►
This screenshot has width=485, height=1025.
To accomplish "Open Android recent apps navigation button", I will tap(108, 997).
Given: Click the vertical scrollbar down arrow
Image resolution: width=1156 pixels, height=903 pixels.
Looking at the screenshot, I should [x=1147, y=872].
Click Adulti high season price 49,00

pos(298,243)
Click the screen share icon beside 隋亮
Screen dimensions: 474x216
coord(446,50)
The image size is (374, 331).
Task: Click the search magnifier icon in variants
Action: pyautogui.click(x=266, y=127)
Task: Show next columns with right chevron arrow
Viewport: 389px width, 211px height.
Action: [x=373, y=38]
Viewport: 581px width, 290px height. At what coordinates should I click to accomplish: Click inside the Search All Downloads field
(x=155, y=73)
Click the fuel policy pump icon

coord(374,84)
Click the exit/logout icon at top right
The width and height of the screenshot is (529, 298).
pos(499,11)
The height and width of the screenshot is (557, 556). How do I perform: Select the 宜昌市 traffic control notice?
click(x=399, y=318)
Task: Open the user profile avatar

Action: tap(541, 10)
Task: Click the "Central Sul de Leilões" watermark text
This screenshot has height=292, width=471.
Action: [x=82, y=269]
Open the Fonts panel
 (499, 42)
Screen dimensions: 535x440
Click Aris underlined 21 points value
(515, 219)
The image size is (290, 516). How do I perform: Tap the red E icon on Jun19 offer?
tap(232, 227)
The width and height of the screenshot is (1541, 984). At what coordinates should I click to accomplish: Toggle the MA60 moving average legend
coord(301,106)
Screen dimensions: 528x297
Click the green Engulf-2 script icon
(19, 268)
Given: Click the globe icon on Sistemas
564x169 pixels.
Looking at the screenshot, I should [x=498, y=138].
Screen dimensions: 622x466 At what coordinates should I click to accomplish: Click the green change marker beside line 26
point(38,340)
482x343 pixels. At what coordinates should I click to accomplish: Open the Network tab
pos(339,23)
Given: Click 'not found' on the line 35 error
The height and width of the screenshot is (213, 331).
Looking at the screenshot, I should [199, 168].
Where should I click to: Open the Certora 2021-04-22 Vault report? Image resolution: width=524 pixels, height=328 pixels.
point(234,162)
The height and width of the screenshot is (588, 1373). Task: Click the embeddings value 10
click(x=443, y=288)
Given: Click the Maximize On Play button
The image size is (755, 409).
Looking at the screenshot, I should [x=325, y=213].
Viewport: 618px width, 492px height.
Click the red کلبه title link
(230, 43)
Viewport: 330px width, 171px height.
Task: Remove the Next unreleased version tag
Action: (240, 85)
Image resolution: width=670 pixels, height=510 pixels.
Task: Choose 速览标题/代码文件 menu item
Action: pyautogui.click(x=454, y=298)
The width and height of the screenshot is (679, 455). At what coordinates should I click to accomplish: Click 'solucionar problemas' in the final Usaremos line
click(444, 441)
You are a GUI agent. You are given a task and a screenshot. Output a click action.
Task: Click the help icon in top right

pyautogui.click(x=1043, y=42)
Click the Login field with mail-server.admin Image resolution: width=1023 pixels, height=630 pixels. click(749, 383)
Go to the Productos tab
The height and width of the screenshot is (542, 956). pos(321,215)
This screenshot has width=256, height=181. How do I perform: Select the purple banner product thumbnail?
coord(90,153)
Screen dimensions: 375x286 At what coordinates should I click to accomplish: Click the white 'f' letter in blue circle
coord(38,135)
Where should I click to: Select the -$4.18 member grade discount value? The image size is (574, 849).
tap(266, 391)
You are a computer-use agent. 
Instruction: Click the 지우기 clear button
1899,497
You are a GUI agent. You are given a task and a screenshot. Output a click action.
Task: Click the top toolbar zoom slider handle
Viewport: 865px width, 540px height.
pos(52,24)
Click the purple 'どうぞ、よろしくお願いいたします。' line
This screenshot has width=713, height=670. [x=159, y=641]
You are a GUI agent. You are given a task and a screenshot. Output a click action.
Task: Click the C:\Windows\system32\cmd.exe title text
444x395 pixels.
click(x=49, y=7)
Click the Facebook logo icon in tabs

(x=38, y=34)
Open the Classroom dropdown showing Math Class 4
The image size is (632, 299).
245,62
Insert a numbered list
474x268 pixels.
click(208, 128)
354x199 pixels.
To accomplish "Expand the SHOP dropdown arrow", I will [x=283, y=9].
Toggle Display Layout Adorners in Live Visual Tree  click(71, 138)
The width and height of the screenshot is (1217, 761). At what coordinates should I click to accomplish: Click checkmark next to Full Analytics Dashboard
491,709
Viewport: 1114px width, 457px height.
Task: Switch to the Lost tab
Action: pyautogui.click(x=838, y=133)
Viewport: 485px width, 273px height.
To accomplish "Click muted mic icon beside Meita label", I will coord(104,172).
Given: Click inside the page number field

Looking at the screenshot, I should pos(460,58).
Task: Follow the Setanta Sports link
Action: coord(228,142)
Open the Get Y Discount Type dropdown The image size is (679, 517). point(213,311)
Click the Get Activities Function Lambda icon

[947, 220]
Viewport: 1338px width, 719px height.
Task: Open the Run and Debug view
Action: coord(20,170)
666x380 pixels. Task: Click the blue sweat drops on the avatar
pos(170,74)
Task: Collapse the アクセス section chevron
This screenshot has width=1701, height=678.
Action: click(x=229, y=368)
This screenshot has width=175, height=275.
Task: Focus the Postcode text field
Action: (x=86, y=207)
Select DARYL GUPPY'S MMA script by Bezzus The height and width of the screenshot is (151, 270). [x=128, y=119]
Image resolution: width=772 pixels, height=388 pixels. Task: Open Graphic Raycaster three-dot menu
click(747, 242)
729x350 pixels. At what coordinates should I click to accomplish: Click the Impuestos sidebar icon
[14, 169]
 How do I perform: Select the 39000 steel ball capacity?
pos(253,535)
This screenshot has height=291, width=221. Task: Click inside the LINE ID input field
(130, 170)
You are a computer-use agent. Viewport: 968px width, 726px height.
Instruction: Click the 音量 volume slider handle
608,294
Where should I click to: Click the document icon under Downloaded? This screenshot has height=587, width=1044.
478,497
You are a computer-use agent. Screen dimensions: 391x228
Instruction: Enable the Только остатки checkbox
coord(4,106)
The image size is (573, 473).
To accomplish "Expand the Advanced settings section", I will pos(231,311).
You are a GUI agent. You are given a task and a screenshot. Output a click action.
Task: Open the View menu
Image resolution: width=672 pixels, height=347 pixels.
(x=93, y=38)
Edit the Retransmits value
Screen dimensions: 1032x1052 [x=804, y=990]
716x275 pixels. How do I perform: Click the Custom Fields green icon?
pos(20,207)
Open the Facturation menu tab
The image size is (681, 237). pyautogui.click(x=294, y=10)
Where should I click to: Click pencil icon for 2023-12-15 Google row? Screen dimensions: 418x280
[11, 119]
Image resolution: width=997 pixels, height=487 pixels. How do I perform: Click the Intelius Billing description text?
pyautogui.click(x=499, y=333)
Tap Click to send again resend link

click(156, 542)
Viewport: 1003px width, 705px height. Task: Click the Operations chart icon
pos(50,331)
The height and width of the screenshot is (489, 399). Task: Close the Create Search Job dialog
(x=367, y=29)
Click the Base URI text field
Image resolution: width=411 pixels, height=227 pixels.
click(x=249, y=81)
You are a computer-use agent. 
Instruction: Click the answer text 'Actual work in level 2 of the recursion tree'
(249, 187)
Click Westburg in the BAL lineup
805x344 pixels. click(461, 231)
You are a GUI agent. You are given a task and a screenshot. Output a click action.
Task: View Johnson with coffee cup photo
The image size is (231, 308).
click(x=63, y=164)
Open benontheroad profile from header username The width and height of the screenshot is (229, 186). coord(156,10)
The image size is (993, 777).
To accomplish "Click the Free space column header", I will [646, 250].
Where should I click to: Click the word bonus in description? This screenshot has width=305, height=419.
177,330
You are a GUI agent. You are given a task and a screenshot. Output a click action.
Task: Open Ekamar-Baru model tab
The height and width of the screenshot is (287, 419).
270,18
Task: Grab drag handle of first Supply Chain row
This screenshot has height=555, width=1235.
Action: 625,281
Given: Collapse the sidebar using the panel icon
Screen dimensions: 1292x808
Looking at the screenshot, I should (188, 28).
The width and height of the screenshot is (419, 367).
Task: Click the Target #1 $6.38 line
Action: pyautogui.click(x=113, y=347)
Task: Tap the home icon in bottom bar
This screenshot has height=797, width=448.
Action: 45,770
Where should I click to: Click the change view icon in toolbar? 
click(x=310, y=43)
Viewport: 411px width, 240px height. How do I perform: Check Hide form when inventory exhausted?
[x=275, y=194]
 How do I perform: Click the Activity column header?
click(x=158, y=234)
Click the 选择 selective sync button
◄
Requirement: Where a line of the entries contains "section", report that line.

Exercise result:
Task: Collapse the アクセス section chevron
To accomplish "Expand the Advanced settings section", I will pos(231,311).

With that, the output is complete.